**Exercise objective**:
Copy every row below line for line, with no changes to any character.

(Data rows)
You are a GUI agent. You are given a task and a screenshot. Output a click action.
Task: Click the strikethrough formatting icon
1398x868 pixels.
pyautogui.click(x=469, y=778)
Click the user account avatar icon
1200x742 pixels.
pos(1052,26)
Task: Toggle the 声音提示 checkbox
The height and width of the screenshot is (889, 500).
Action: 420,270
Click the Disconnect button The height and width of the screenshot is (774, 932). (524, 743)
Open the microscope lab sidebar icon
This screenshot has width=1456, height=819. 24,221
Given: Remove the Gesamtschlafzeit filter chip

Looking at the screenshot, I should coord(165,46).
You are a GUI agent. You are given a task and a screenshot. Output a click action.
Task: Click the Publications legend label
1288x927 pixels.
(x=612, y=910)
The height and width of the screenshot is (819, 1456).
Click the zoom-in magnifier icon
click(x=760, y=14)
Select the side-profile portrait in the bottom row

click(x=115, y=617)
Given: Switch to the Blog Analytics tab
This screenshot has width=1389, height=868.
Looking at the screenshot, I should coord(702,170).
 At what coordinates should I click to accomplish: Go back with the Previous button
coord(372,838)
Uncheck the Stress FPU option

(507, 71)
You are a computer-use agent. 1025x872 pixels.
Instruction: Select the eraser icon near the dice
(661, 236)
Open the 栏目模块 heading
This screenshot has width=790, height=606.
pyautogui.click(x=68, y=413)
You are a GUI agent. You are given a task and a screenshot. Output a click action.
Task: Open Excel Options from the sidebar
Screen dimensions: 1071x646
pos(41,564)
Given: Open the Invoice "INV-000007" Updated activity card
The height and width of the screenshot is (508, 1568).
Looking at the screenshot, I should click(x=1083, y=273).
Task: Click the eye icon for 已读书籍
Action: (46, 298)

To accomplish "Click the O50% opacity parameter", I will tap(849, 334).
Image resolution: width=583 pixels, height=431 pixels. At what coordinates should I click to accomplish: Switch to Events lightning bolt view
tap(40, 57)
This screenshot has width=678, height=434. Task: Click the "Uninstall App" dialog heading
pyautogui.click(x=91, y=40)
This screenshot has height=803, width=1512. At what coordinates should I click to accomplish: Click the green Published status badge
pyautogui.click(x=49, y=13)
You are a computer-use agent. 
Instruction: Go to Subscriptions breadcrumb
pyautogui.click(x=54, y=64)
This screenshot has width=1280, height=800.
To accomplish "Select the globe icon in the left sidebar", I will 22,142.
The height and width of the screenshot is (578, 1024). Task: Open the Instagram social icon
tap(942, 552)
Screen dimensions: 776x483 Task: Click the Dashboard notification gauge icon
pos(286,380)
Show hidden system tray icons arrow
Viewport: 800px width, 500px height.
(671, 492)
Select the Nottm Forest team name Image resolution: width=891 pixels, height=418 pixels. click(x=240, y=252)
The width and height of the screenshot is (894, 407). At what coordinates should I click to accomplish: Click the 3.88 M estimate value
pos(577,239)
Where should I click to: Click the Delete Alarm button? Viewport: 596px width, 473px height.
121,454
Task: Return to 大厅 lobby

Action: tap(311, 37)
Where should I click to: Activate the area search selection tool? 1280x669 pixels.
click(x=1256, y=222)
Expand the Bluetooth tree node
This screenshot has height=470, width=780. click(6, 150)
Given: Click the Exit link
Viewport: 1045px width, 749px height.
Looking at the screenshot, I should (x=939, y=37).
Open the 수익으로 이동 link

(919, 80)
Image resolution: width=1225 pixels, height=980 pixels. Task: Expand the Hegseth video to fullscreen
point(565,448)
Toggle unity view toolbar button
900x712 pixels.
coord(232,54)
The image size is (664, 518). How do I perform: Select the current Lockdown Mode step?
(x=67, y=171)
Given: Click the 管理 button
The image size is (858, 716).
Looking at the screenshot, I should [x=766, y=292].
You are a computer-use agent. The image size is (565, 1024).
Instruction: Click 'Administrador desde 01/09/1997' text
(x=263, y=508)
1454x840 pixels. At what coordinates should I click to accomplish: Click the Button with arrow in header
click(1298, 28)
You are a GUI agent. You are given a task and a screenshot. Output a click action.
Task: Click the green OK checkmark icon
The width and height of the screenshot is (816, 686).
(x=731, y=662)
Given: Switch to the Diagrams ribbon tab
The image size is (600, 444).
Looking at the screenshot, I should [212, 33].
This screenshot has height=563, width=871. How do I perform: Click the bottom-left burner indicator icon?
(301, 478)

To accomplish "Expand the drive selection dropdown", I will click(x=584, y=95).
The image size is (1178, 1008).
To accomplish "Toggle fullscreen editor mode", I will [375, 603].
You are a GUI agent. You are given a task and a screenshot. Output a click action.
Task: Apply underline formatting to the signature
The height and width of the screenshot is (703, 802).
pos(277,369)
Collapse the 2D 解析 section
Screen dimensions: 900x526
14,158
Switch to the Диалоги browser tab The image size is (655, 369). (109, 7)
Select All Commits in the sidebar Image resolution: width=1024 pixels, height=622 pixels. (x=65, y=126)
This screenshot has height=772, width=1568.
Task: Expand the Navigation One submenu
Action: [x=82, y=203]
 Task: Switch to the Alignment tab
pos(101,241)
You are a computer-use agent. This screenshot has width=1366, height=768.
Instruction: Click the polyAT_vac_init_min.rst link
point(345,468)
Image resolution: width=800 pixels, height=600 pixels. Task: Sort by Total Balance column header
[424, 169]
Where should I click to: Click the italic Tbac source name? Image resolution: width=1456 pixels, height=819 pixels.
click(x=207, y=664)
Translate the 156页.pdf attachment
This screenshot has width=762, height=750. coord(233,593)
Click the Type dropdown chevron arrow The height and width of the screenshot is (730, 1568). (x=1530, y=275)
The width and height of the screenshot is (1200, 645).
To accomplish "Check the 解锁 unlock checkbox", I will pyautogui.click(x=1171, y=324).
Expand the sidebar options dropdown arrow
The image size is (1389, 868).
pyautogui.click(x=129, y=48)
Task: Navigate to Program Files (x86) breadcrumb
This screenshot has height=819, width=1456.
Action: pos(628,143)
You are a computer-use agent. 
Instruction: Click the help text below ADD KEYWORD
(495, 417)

**Answer to the problem**:
You are a GUI agent. You are given a task and a screenshot. Output a click action.
Task: Click the strikethrough formatting icon
1398x868 pixels.
pyautogui.click(x=469, y=778)
Click the user account avatar icon
1200x742 pixels.
pos(1052,26)
Task: Toggle the 声音提示 checkbox
The height and width of the screenshot is (889, 500).
Action: 420,270
Click the Disconnect button The height and width of the screenshot is (774, 932). (524, 743)
Open the microscope lab sidebar icon
This screenshot has width=1456, height=819. 24,221
Given: Remove the Gesamtschlafzeit filter chip

Looking at the screenshot, I should coord(165,46).
You are a GUI agent. You are given a task and a screenshot. Output a click action.
Task: Click the Publications legend label
1288x927 pixels.
(x=612, y=910)
The height and width of the screenshot is (819, 1456).
Click the zoom-in magnifier icon
click(x=760, y=14)
Select the side-profile portrait in the bottom row

click(x=115, y=617)
Given: Switch to the Blog Analytics tab
This screenshot has width=1389, height=868.
Looking at the screenshot, I should coord(702,170).
 At what coordinates should I click to accomplish: Go back with the Previous button
coord(372,838)
Uncheck the Stress FPU option

(507, 71)
You are a computer-use agent. 1025x872 pixels.
Instruction: Select the eraser icon near the dice
(661, 236)
Open the 栏目模块 heading
This screenshot has width=790, height=606.
pyautogui.click(x=68, y=413)
You are a GUI agent. You are given a task and a screenshot. Output a click action.
Task: Open Excel Options from the sidebar
Screen dimensions: 1071x646
pos(41,564)
Given: Open the Invoice "INV-000007" Updated activity card
The height and width of the screenshot is (508, 1568).
Looking at the screenshot, I should click(x=1083, y=273).
Task: Click the eye icon for 已读书籍
Action: (46, 298)

To accomplish "Click the O50% opacity parameter", I will tap(849, 334).
Image resolution: width=583 pixels, height=431 pixels. At what coordinates should I click to accomplish: Switch to Events lightning bolt view
tap(40, 57)
This screenshot has width=678, height=434. Task: Click the "Uninstall App" dialog heading
pyautogui.click(x=91, y=40)
This screenshot has height=803, width=1512. At what coordinates should I click to accomplish: Click the green Published status badge
pyautogui.click(x=49, y=13)
You are a computer-use agent. 
Instruction: Go to Subscriptions breadcrumb
pyautogui.click(x=54, y=64)
This screenshot has width=1280, height=800.
To accomplish "Select the globe icon in the left sidebar", I will 22,142.
The height and width of the screenshot is (578, 1024). Task: Open the Instagram social icon
tap(942, 552)
Screen dimensions: 776x483 Task: Click the Dashboard notification gauge icon
pos(286,380)
Show hidden system tray icons arrow
Viewport: 800px width, 500px height.
(671, 492)
Select the Nottm Forest team name Image resolution: width=891 pixels, height=418 pixels. click(x=240, y=252)
The width and height of the screenshot is (894, 407). At what coordinates should I click to accomplish: Click the 3.88 M estimate value
pos(577,239)
Where should I click to: Click the Delete Alarm button? Viewport: 596px width, 473px height.
121,454
Task: Return to 大厅 lobby

Action: tap(311, 37)
Where should I click to: Activate the area search selection tool? 1280x669 pixels.
click(x=1256, y=222)
Expand the Bluetooth tree node
This screenshot has height=470, width=780. click(6, 150)
Given: Click the Exit link
Viewport: 1045px width, 749px height.
Looking at the screenshot, I should (x=939, y=37).
Open the 수익으로 이동 link

(919, 80)
Image resolution: width=1225 pixels, height=980 pixels. Task: Expand the Hegseth video to fullscreen
point(565,448)
Toggle unity view toolbar button
900x712 pixels.
coord(232,54)
The image size is (664, 518). How do I perform: Select the current Lockdown Mode step?
(x=67, y=171)
Given: Click the 管理 button
The image size is (858, 716).
Looking at the screenshot, I should [x=766, y=292].
You are a computer-use agent. The image size is (565, 1024).
Instruction: Click 'Administrador desde 01/09/1997' text
(x=263, y=508)
1454x840 pixels. At what coordinates should I click to accomplish: Click the Button with arrow in header
click(1298, 28)
You are a GUI agent. You are given a task and a screenshot. Output a click action.
Task: Click the green OK checkmark icon
The width and height of the screenshot is (816, 686).
(x=731, y=662)
Given: Switch to the Diagrams ribbon tab
The image size is (600, 444).
Looking at the screenshot, I should [212, 33].
This screenshot has height=563, width=871. How do I perform: Click the bottom-left burner indicator icon?
(301, 478)

To accomplish "Expand the drive selection dropdown", I will click(x=584, y=95).
The image size is (1178, 1008).
To accomplish "Toggle fullscreen editor mode", I will [375, 603].
You are a GUI agent. You are given a task and a screenshot. Output a click action.
Task: Apply underline formatting to the signature
The height and width of the screenshot is (703, 802).
pos(277,369)
Collapse the 2D 解析 section
Screen dimensions: 900x526
14,158
Switch to the Диалоги browser tab The image size is (655, 369). (109, 7)
Select All Commits in the sidebar Image resolution: width=1024 pixels, height=622 pixels. (x=65, y=126)
This screenshot has height=772, width=1568.
Task: Expand the Navigation One submenu
Action: [x=82, y=203]
 Task: Switch to the Alignment tab
pos(101,241)
You are a computer-use agent. This screenshot has width=1366, height=768.
Instruction: Click the polyAT_vac_init_min.rst link
point(345,468)
Image resolution: width=800 pixels, height=600 pixels. Task: Sort by Total Balance column header
[424, 169]
Where should I click to: Click the italic Tbac source name? Image resolution: width=1456 pixels, height=819 pixels.
click(x=207, y=664)
Translate the 156页.pdf attachment
This screenshot has width=762, height=750. coord(233,593)
Click the Type dropdown chevron arrow The height and width of the screenshot is (730, 1568). (x=1530, y=275)
The width and height of the screenshot is (1200, 645).
To accomplish "Check the 解锁 unlock checkbox", I will pyautogui.click(x=1171, y=324).
Expand the sidebar options dropdown arrow
The image size is (1389, 868).
pyautogui.click(x=129, y=48)
Task: Navigate to Program Files (x86) breadcrumb
This screenshot has height=819, width=1456.
Action: pos(628,143)
You are a computer-use agent. 
Instruction: Click the help text below ADD KEYWORD
(495, 417)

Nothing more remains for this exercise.